[RECORD EXCERPTS — start]

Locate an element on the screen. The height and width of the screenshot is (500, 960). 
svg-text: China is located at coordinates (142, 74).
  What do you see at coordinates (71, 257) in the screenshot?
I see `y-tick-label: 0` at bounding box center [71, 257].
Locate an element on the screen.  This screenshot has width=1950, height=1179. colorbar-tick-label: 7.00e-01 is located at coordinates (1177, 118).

[RECORD EXCERPTS — finish]
[RECORD EXCERPTS — start]

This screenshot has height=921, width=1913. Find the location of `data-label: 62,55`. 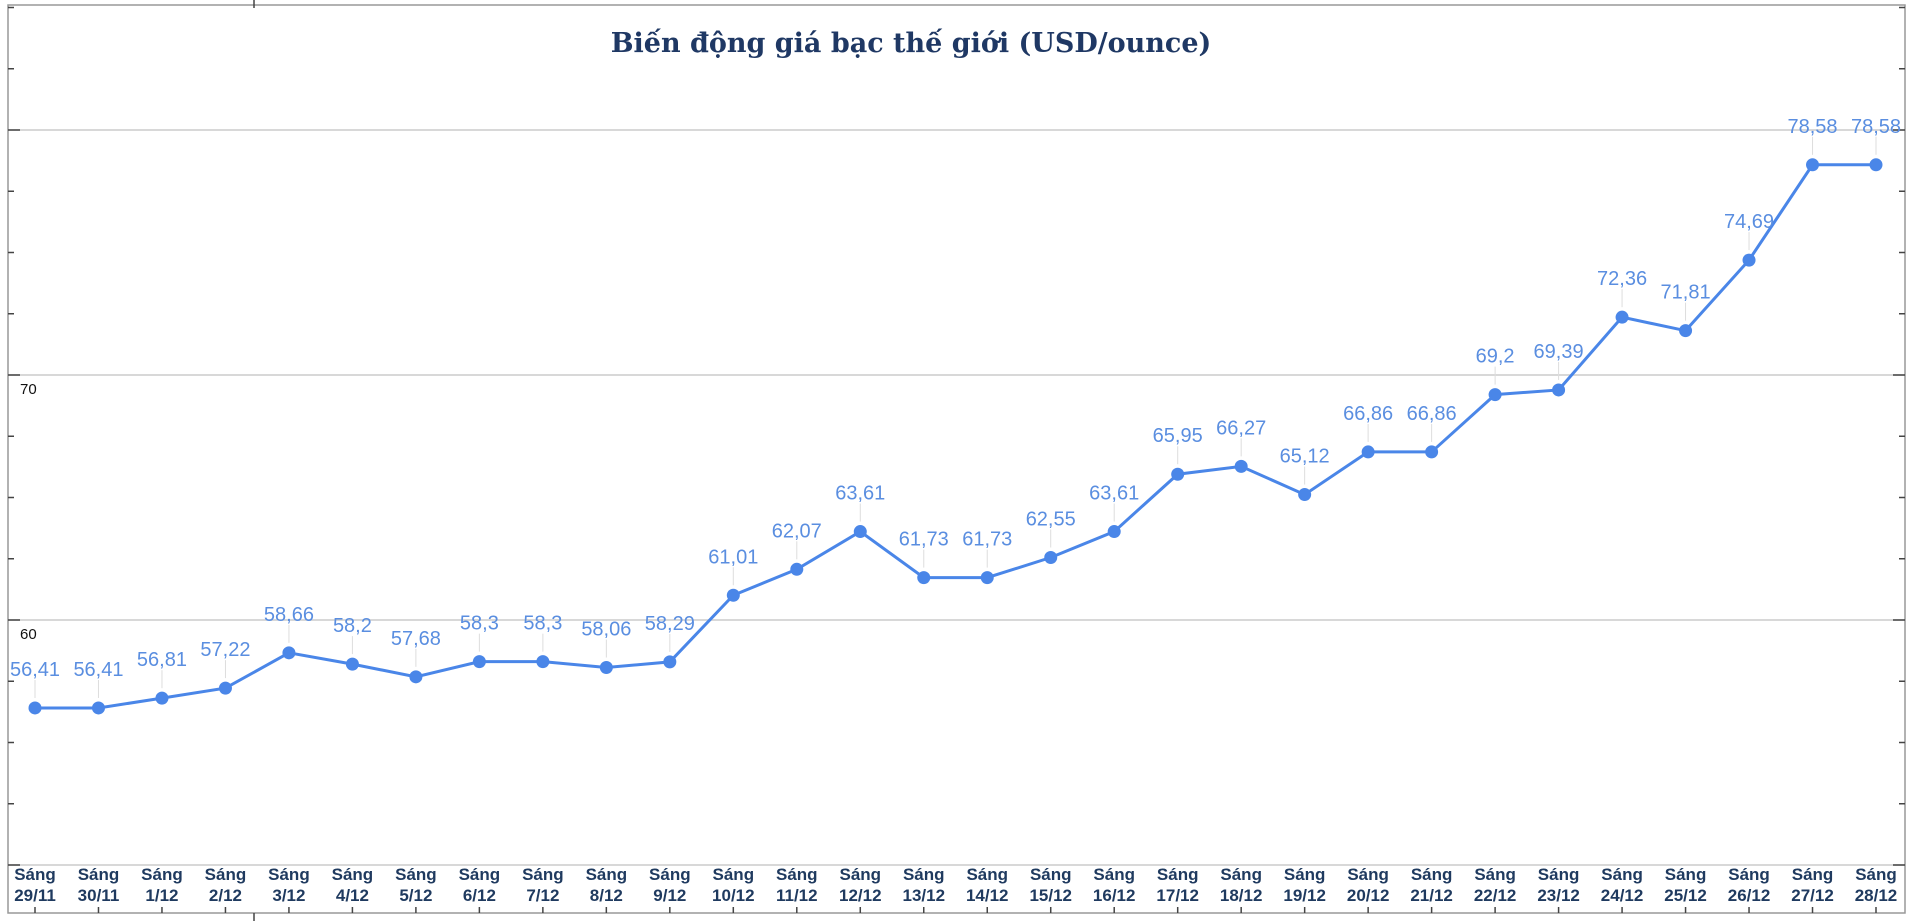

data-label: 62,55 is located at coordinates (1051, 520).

[RECORD EXCERPTS — finish]
[RECORD EXCERPTS — start]

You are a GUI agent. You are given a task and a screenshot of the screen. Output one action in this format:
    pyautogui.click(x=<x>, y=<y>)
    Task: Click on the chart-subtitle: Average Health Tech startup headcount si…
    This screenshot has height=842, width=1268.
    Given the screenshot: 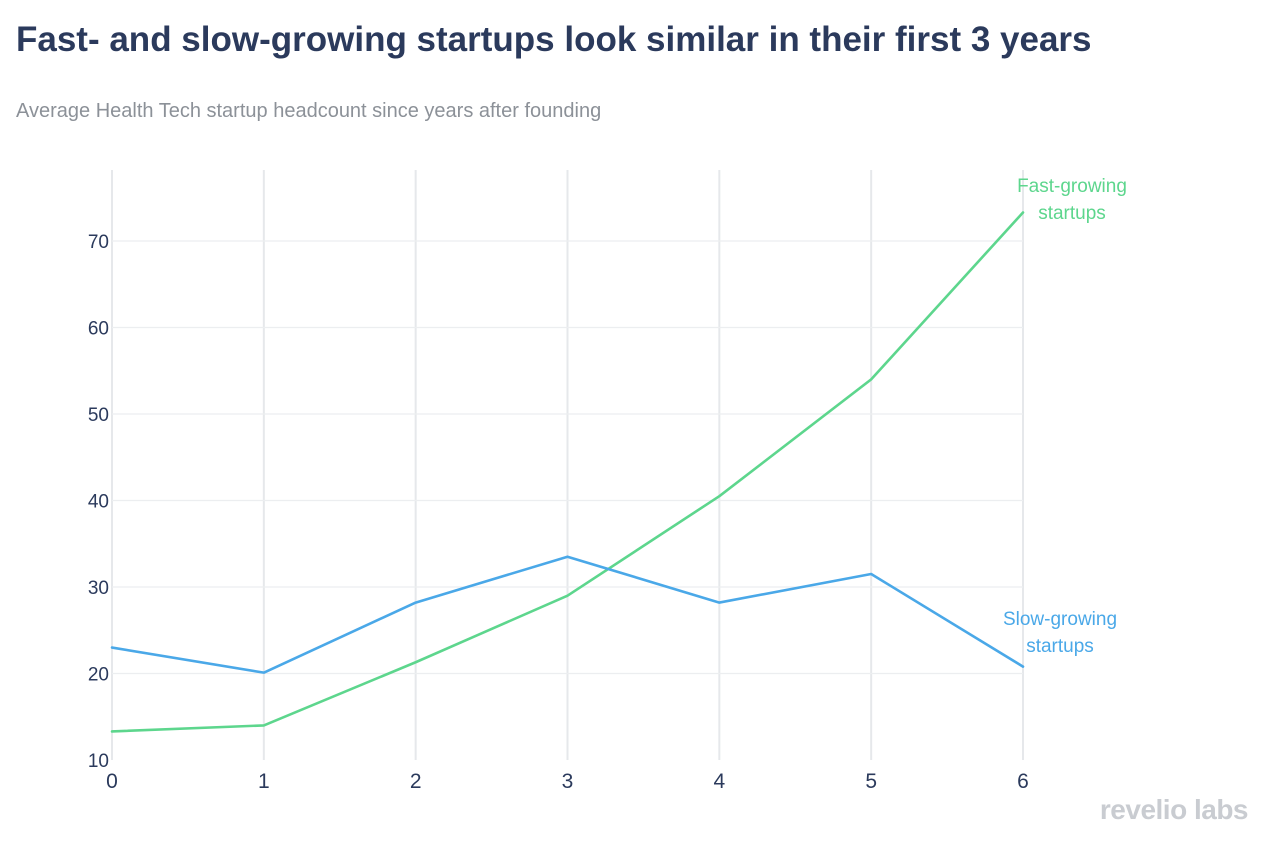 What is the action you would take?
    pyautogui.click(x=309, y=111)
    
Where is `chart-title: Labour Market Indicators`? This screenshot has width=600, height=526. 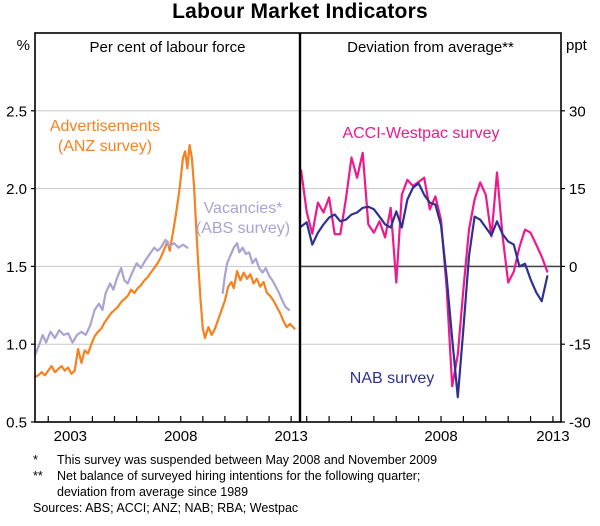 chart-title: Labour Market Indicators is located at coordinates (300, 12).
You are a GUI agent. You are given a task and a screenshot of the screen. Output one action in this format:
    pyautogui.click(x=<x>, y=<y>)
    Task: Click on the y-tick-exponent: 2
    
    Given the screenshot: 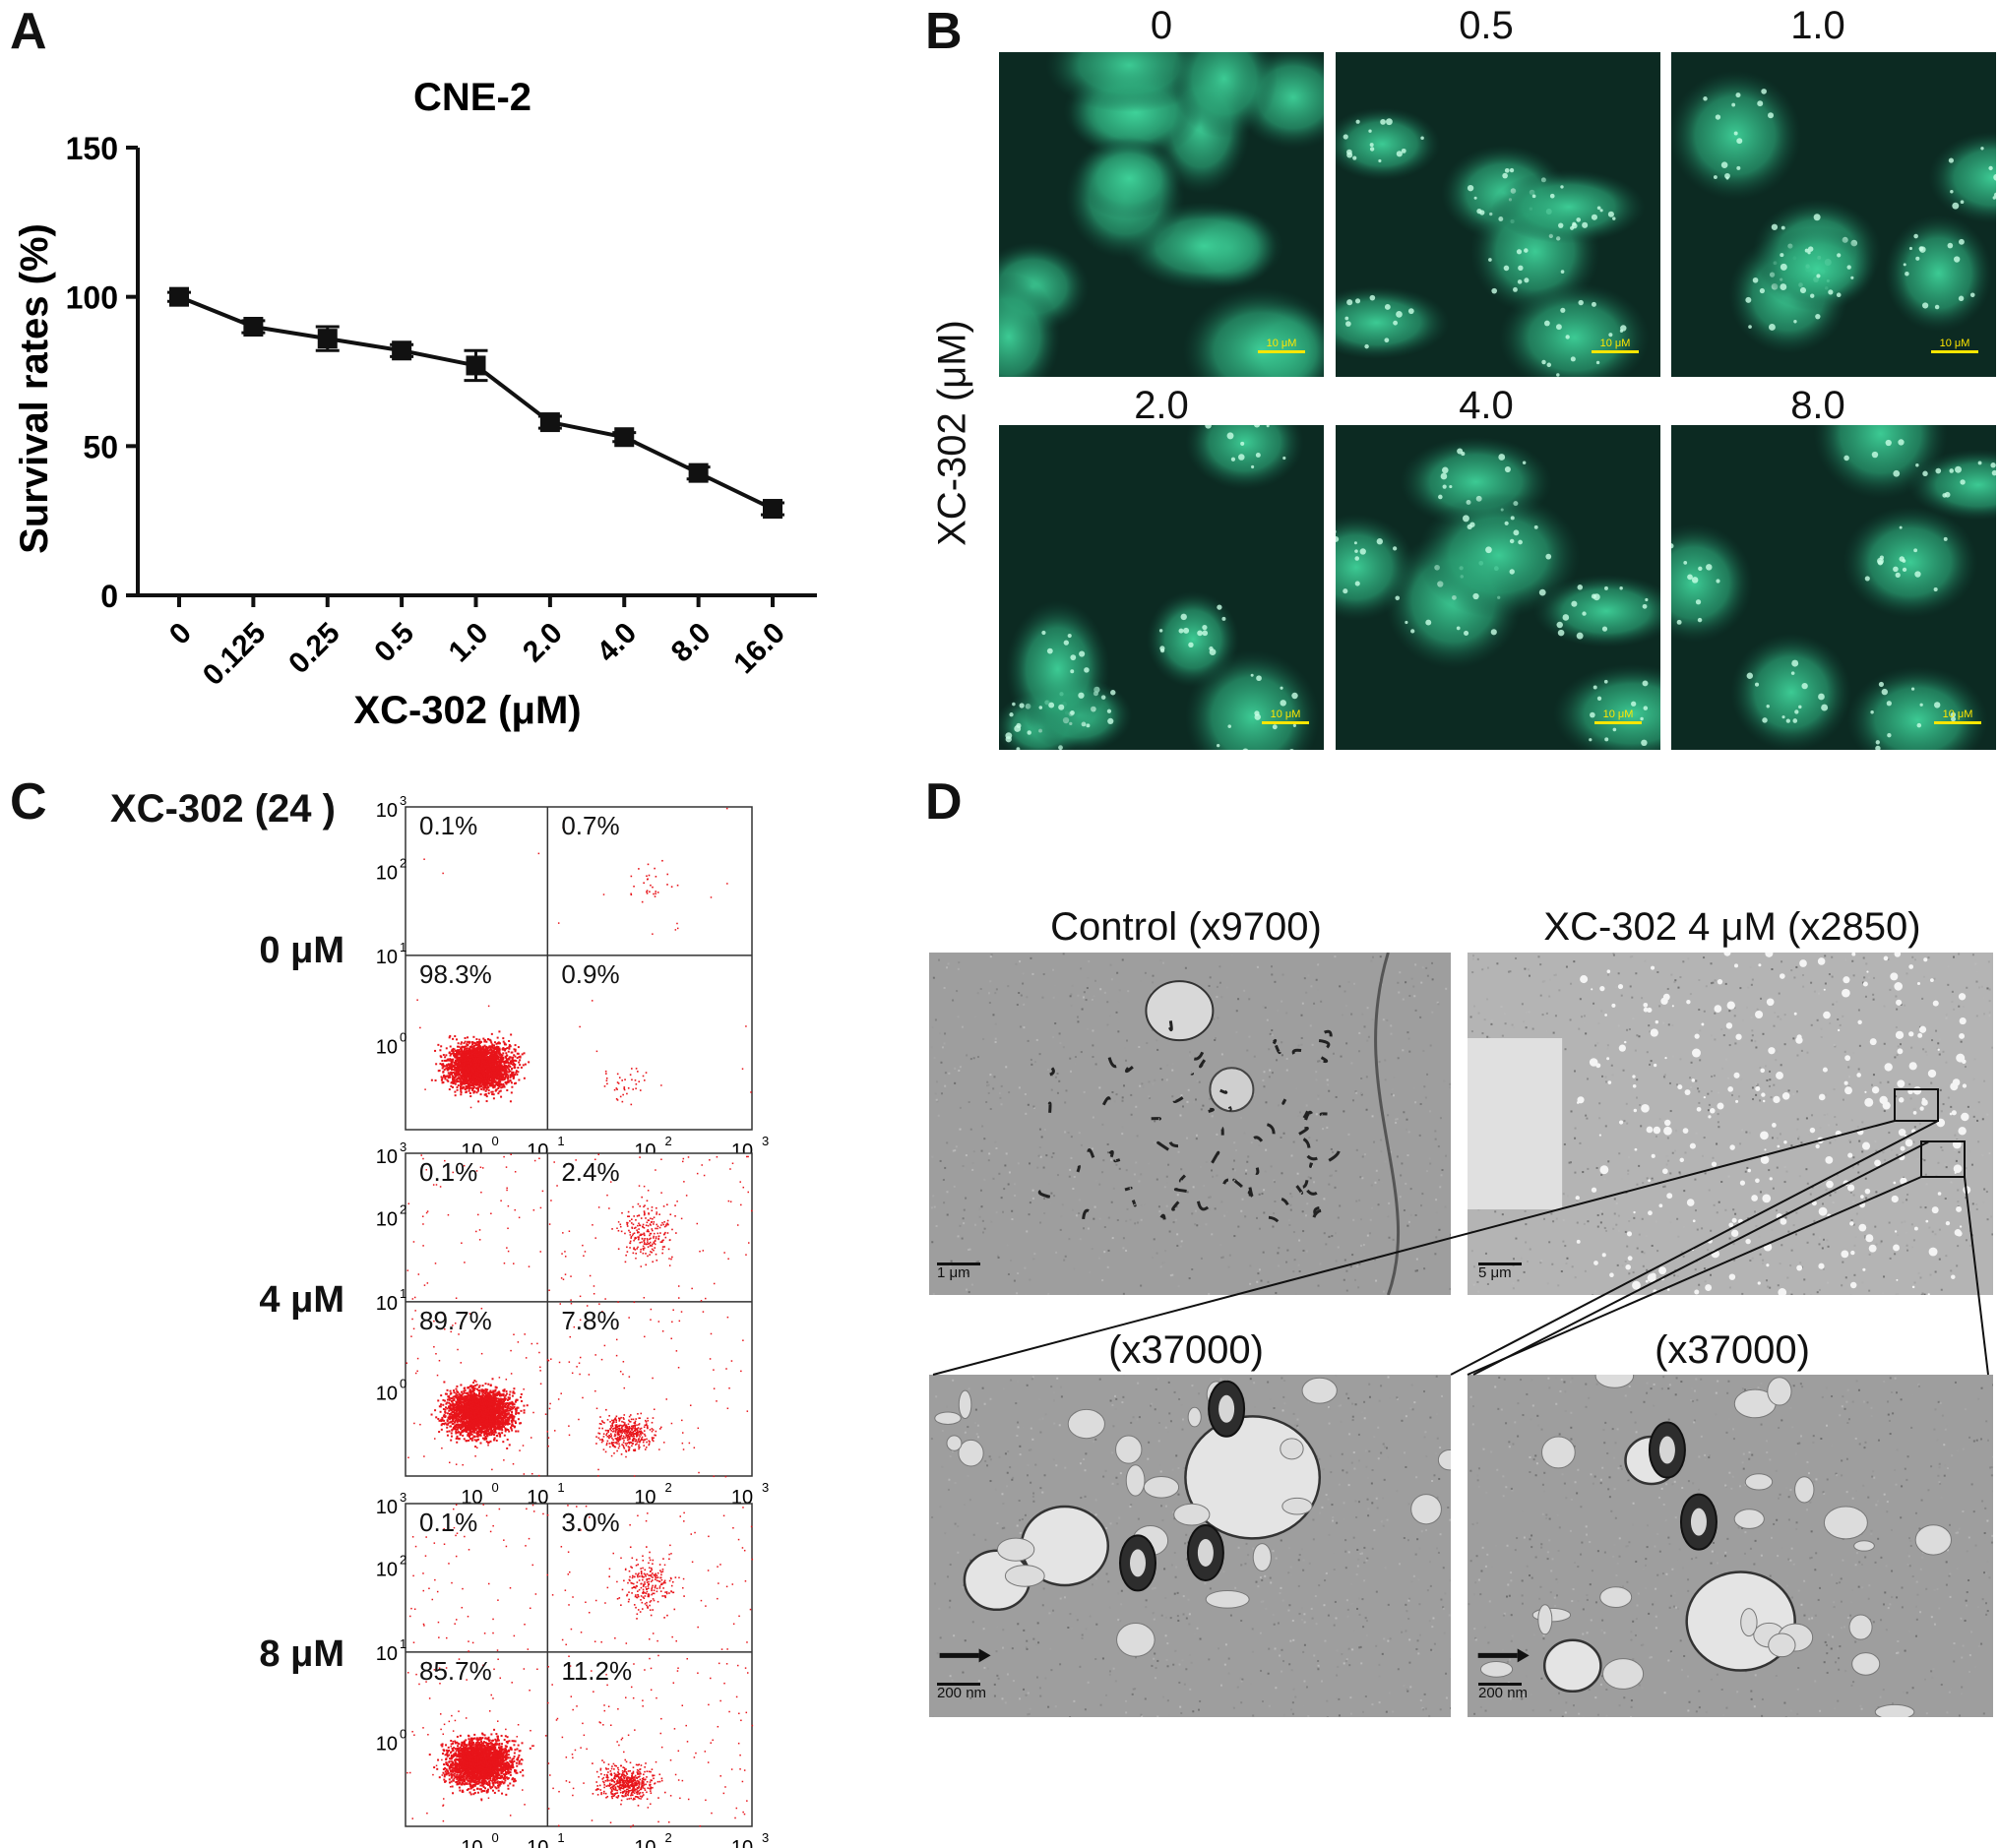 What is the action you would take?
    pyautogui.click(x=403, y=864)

[RECORD EXCERPTS — finish]

■ **PROBLEM DESCRIPTION**:
Output the lines from the one containing "Locate an element on the screen. The" through the one containing "center [71, 257].", inclusive, exactly as they appear.

■ **RESULT**:
Locate an element on the screen. The height and width of the screenshot is (500, 960). 
svg-text: China is located at coordinates (142, 74).
  What do you see at coordinates (71, 257) in the screenshot?
I see `y-tick-label: 0` at bounding box center [71, 257].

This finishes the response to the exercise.